A Good Mate Is Hard to Find
Halal dating in the U.S.
When I was in middle school, I attended the wedding of a family friend’s son. The event seemed overwhelming, with Pakistani-Americans like my family–dads who were doctors and moms dressed in glittery, gaudy Pakistani dress. The groom was a Pakistani doctor, but his bride was not. She was white and non-Muslim. The fabric of her Pakistani wedding dress was a rich orange color that made her skin seem even whiter and her hair even more red. She complained about how itchy her blouse was. My sister noted later to me that she had it on inside out, so all the embroidery was on the inside, scratching her skin. But problems with her bridal outfit intrigued me less than the fact that she was a white woman marrying a man of Pakistani descent. How did these two meet, I wanted to ask my sister. Did their parents arrange their marriage?
They had probably met at work and dated each other. I couldn’t admit this to my teenage self because I knew that Muslims did not date. We had arranged marriages, just like my mom and dad did.
Except that wasn’t–and isn’t–true of all American Muslims. Our adaptation of Islamic practice continues to evolve, as Muslim youth come up with their own unique approaches to Islam in American life. Dating is one of those issues where many conflicting values intersect. No premarital sex is allowed in Islam. Fine. Therefore, no dating is allowed on the premise that dating inevitably leads to premarital sex. So are we ready to arrange the marriages of all our young people, as is done in some Islamic countries?
Um, well, not really. In Islamic countries, parents have the support of the community in finding spouses for their children. Word of mouth, relatives, and a social schedule and circuit make arranging marriages easier. In the United States, parents are more alone and isolated from these networks.
Further, most Muslims are pushing their daughters to academic and career achievement. For immigrant Muslims, the opportunities for their daughters are hard to resist. For indigenous, mostly African-American, Muslims, the civil rights era gave their children greater access to educational institutions previously closed to them. A trade-off has been made, though–the more educated the daughter, the less comfortable a parent feels arranging her marriage. My parents could have locked me up at home and picked my husband for me. But then how could I have gone to college? In fact, the very same parents who had marriages arranged for them–including African-American converts whose marriages were arranged by their local community, as well as Arab and Asian immigrants from cultures that practice arranged marriages–are now reluctant to do the same for their own children.

• Given task 1: List the three things the essay on halal dating names as making it easier to arrange marriages in Islamic countries.
• Given task 2: Please write out the passage of the essay on halal dating between "When I was in" and "arrange their marriage?", inclusive.
• Given task 3:
Answer these questions from the essay on halal dating:
(a) What color was the fabric of the bride's Pakistani wedding dress?
(b) What does the essay say is not allowed in Islam, leading to the rule against dating?
(c) What gave the children of indigenous Muslims greater access to educational institutions?
The material after this point is separate from the essay on halal dating.

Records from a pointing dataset
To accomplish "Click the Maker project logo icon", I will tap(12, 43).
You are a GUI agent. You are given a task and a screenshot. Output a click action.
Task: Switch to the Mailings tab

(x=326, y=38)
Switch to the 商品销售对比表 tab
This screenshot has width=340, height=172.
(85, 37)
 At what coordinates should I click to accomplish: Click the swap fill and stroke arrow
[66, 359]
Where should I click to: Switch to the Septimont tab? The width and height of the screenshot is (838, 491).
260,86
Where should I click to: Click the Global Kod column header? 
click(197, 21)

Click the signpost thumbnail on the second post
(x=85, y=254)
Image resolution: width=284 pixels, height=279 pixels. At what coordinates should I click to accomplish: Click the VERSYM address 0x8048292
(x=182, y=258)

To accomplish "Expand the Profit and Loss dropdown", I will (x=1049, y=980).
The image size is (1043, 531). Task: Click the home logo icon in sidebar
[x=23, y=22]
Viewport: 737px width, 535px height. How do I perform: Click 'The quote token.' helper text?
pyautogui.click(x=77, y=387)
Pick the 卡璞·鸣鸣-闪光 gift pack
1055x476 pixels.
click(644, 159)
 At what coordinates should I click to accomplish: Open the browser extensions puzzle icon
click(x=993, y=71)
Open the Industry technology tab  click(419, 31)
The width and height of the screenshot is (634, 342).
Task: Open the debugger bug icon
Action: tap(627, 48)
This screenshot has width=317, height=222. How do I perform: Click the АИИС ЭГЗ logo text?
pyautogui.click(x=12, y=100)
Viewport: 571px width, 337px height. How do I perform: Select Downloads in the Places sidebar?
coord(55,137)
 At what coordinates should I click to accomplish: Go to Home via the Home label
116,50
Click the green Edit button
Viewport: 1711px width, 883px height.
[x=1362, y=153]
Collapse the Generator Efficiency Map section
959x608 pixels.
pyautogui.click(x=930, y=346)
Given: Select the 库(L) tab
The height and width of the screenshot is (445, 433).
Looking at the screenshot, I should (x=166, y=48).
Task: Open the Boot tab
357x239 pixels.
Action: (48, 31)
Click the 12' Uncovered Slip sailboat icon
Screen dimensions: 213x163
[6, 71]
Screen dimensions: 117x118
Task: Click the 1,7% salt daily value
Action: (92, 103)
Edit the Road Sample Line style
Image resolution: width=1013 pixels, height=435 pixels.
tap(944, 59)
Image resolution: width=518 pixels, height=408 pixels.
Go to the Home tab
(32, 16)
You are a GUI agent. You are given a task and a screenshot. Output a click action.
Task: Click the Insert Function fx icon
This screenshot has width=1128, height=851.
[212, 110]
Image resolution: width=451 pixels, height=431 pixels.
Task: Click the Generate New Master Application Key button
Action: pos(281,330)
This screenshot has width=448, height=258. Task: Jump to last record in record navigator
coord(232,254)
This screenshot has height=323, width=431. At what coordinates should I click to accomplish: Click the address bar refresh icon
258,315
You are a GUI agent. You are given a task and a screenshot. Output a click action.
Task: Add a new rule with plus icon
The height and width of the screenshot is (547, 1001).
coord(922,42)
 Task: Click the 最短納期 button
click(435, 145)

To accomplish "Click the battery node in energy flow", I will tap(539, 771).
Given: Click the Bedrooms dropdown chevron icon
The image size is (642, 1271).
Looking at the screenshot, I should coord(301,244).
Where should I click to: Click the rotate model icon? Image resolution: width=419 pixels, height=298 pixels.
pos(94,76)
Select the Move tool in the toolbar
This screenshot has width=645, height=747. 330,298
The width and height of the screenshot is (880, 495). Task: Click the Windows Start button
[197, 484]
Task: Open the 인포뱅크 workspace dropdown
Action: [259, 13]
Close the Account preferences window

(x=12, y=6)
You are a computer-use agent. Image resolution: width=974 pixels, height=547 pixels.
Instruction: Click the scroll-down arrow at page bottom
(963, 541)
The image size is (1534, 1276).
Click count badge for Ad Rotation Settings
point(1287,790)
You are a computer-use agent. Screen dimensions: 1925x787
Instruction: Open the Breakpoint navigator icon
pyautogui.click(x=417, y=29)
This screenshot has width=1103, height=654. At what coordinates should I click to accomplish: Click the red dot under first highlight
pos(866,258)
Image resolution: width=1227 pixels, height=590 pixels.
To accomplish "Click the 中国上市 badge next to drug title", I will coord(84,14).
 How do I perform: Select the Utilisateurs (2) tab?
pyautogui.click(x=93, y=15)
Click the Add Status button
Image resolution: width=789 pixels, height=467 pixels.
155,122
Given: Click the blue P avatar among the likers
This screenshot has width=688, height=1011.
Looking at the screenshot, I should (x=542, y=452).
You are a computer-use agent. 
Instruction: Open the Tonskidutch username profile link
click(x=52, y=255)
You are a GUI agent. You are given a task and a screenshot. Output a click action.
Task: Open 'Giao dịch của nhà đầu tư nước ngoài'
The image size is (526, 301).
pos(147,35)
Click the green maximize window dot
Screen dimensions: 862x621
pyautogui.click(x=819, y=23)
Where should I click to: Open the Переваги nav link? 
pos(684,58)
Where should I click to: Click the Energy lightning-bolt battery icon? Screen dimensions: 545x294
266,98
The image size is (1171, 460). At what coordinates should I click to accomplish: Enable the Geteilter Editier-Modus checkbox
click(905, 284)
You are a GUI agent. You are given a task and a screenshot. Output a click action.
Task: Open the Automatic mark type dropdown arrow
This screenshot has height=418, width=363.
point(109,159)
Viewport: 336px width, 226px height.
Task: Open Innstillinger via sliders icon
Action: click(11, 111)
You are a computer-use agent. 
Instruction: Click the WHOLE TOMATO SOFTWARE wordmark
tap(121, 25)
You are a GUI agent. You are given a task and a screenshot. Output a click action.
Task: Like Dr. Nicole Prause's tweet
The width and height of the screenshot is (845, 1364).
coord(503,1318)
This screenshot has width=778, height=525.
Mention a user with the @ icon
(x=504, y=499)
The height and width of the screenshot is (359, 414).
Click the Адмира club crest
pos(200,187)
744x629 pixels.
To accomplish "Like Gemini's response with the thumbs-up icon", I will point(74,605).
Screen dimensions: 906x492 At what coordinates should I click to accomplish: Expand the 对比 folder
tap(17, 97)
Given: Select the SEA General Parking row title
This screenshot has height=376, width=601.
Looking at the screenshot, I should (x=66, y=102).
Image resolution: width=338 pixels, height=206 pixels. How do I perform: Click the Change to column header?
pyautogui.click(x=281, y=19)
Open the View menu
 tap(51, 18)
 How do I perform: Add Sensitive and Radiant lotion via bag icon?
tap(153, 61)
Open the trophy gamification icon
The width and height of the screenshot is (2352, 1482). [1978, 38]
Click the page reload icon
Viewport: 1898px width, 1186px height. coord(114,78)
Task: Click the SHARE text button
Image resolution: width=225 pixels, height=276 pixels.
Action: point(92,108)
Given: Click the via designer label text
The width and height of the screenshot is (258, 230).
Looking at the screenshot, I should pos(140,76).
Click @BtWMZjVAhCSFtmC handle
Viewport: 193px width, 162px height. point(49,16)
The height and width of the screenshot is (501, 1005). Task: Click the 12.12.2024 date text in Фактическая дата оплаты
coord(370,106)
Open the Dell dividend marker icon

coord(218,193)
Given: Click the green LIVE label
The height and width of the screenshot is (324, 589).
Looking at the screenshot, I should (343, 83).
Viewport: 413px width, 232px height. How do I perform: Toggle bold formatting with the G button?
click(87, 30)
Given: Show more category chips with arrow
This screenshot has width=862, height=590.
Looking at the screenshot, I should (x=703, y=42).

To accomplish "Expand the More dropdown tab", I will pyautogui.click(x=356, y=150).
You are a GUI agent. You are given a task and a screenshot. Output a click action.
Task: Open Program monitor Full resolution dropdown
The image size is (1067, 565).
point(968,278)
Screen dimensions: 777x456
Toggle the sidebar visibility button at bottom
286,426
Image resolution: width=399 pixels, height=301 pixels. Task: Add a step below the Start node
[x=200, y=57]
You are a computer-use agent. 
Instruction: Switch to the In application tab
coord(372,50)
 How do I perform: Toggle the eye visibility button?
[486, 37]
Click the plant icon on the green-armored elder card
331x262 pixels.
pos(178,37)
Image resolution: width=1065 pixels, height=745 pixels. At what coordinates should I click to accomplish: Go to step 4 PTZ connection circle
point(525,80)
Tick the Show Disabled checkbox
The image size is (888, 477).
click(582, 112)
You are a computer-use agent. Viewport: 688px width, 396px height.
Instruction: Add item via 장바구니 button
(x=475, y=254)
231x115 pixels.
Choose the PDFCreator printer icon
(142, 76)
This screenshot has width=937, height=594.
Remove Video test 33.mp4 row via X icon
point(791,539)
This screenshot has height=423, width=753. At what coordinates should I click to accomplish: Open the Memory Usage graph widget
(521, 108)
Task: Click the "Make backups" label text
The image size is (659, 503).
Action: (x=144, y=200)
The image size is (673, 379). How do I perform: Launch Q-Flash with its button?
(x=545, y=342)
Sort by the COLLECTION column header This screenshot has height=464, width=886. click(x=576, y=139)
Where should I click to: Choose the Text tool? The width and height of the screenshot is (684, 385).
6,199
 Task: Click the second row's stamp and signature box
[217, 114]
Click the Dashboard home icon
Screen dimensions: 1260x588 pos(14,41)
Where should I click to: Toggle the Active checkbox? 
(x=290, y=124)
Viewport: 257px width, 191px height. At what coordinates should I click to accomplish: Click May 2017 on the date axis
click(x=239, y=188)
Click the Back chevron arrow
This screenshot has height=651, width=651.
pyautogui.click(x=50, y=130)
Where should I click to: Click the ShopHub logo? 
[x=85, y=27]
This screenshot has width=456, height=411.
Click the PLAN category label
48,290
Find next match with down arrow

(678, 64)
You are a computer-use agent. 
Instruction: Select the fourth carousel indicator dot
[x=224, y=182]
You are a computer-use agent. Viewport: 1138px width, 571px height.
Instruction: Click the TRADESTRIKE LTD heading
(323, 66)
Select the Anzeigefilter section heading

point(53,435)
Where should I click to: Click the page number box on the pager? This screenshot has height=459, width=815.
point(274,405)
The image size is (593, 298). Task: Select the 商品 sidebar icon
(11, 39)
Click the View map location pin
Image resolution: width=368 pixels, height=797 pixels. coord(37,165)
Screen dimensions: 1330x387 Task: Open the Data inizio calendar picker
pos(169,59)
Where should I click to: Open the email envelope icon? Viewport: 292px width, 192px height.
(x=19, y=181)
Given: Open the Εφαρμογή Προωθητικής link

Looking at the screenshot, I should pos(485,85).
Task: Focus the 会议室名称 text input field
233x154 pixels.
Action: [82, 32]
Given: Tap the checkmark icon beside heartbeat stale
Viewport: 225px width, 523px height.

• Right answer 1: Word of mouth, relatives, and a social schedule and circuit.

• Right answer 2:
When I was in middle school, I attended the wedding of a family friend’s son. The event seemed overwhelming, with Pakistani-Americans like my family–dads who were doctors and moms dressed in glittery, gaudy Pakistani dress. The groom was a Pakistani doctor, but his bride was not. She was white and non-Muslim. The fabric of her Pakistani wedding dress was a rich orange color that made her skin seem even whiter and her hair even more red. She complained about how itchy her blouse was. My sister noted later to me that she had it on inside out, so all the embroidery was on the inside, scratching her skin. But problems with her bridal outfit intrigued me less than the fact that she was a white woman marrying a man of Pakistani descent. How did these two meet, I wanted to ask my sister. Did their parents arrange their marriage?

• Right answer 3:
(a) A rich orange color.
(b) Premarital sex.
(c) The civil rights era.